Perry entered the 2012 Republican campaign
with high anticipation, but was late to the game, starting his candidacy less than five months before the first votes were cast and struggled to recover from a series of early gaffes.
He finished fifth in the Iowa caucuses and left the race after the South Carolina primary.
In
an interview with The Des Moines Register, Perry said the embarrassing loss he suffered in Iowa still stings, but he’s all about looking to the future — and reconnecting with those who didn’t absorb his message the first time.
“I don’t think we had enough time to go have that thoughtful conversation where people could really absorb, ‘Here are these policies and here are the results of these policies, and is that how you make your family happier?’” he told the newspaper.
Perry leaves the governor's office in January 2015.
On the opening stop of a two-day visit to Iowa — where the precinct caucuses have traditionally kicked off the race for the White House — Perry met with business leaders over lunch, highlighting his economic record during his dozen years as the governor of Texas.
“It’s fun to be back in Iowa again and see some old familiar faces and continue a conversation that we started nearly two years ago,” Perry said, adding that “2016 is so far down the road. It will all take care of itself and sort itself out at the appropriate time.”
He also was headliner for the Polk County Republican fundraising dinner Thursday night.
Perry told the Register neither a tea party candidate nor a more mainstream Republican could win the presidency alone.
“I think it takes all of them working together," he said. "And so, finding our middle ground – listen, I’m a big believer that most Republicans, most conservatives don’t think that the answers are going to be found in Washington, D.C.”

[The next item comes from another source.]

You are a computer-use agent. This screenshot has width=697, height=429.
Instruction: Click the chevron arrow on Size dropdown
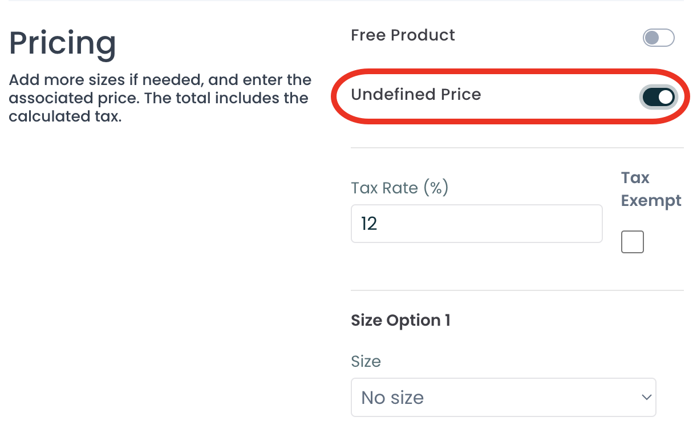(x=646, y=397)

He emphasized the need to address the energy policy, the tax code, and "how to bring off-shore money back into the country to create jobs."
Those are three things economically that you could put into place [as president] – I mean, it wouldn’t just kick-start, I think it would explode the American economy,” Perry answered. “People are ready to invest, but we’ve got tax policies and regulatory policies in place that are very onerous to our country right now.”
Sen. Ted Cruz, also a Texas Republican,
was in Iowa two weeks ago to headline a state Republican Party fundraising dinner.
ABC News reported that, without mentioning Cruz's name, Perry said it was Republican governors who were the party’s most tested leaders, saying: “The real future of America is in the state capitals."